Fast forward to three years later, and I was beginning my PhD, with the plan of assessing sawfish ecology through reported sightings, historic records, and acoustic tracking. Over the last two years, I’d seen rostra and photographs – hundreds and hundreds of each – but now I finally got to head into the field and see these animals in the wild! With the first round of display cases finally built, Barbara and I began to distribute them on our way to field sites in Far North Queensland. They’d continue to engage the community long after we were gone.

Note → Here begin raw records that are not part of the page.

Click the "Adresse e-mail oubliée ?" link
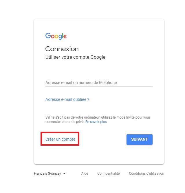The image size is (185, 193). pyautogui.click(x=67, y=99)
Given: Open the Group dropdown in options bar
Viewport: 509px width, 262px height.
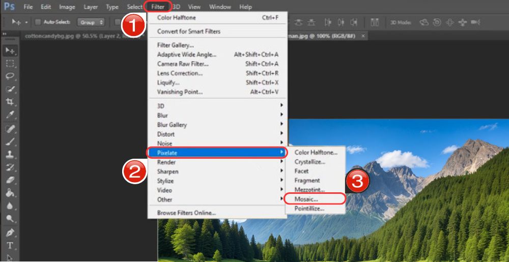Looking at the screenshot, I should pos(91,22).
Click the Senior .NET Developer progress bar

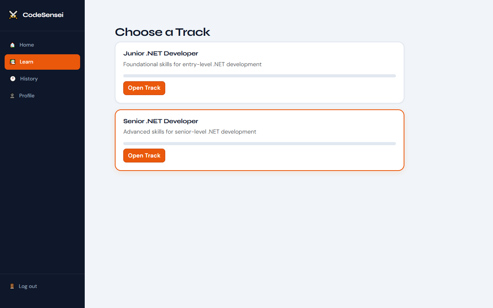point(259,143)
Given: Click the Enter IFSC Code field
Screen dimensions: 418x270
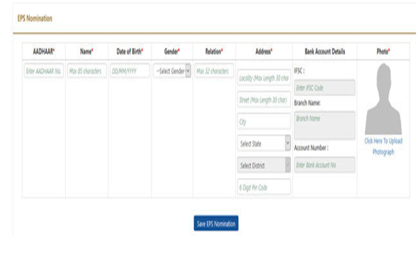Looking at the screenshot, I should click(x=324, y=88).
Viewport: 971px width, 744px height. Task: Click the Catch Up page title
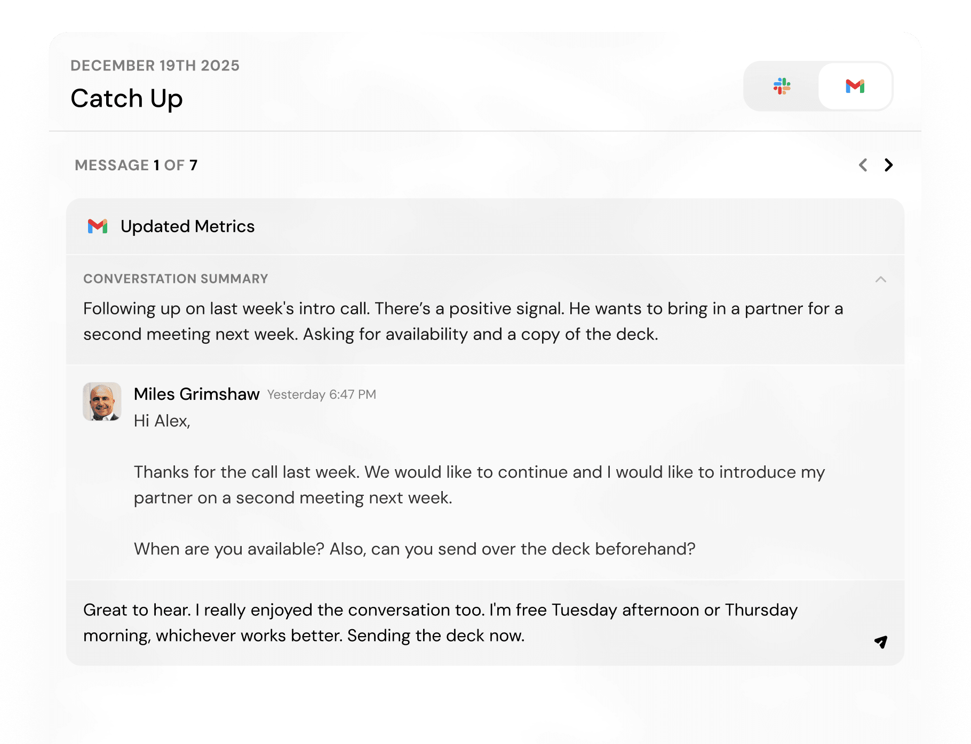(126, 99)
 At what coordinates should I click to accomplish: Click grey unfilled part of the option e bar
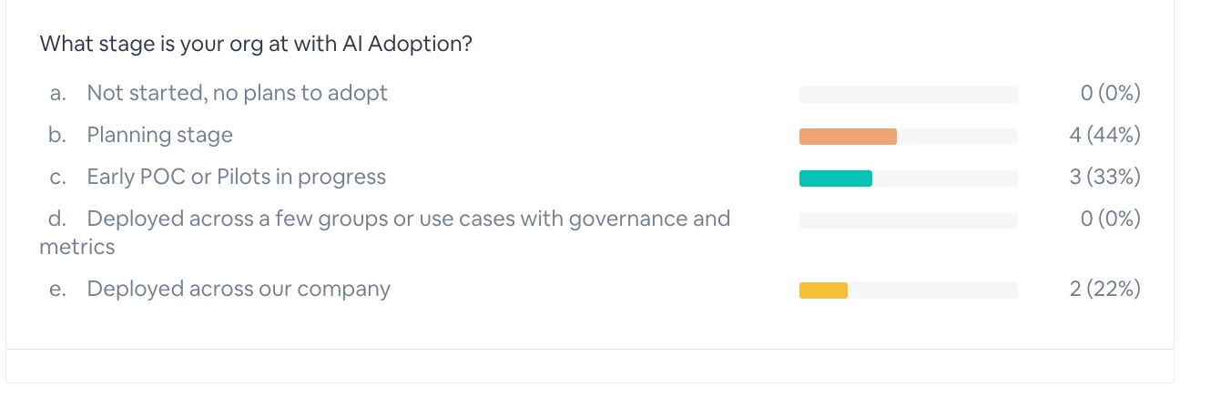(x=932, y=290)
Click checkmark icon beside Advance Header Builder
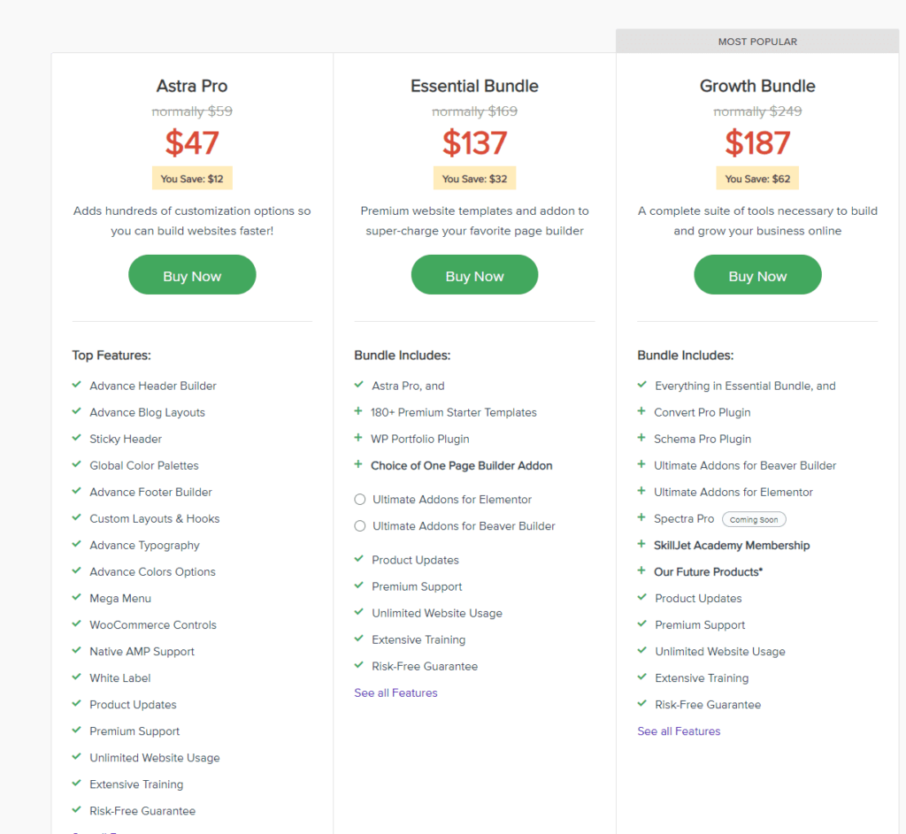 76,385
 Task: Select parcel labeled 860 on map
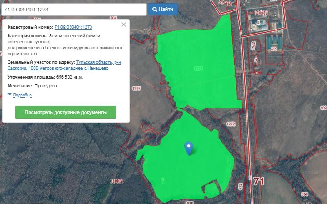tap(304, 194)
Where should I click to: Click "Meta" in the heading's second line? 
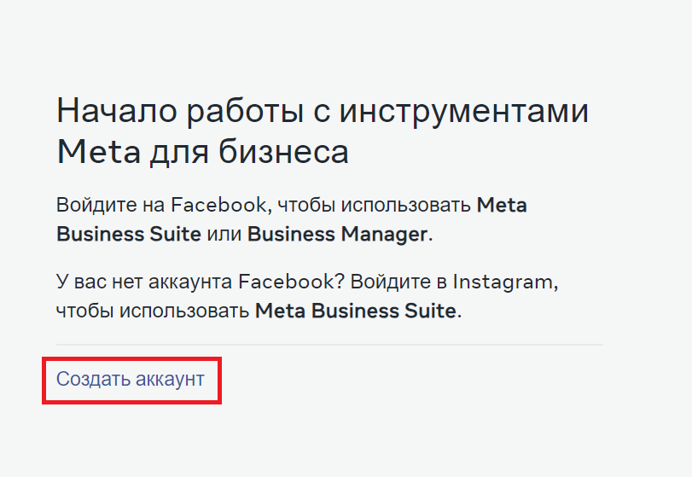click(96, 152)
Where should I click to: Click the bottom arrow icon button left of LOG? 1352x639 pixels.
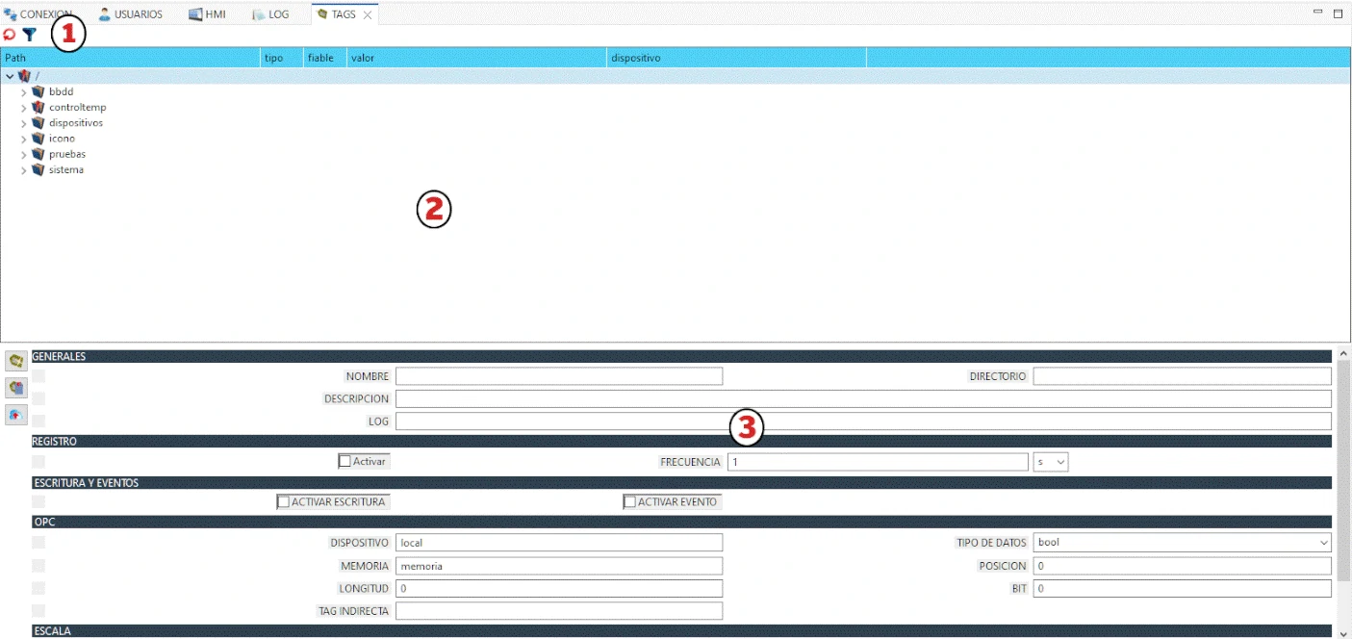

Except I didn’t see a live sawfish, not for a long time. But the communities did. The cases became a talking point at the local roadhouses and information centres. One day I got an email from Lockhart River saying that they’d seen our case in Coen – could they have one too? More importantly, the Land and Sea Ranger stations jumped on board, all nine of which are involved in ongoing field surveys for sawfish on Country, reporting sightings back year-round. What started as a short project was turning into a strong community, in ways that I had not anticipated.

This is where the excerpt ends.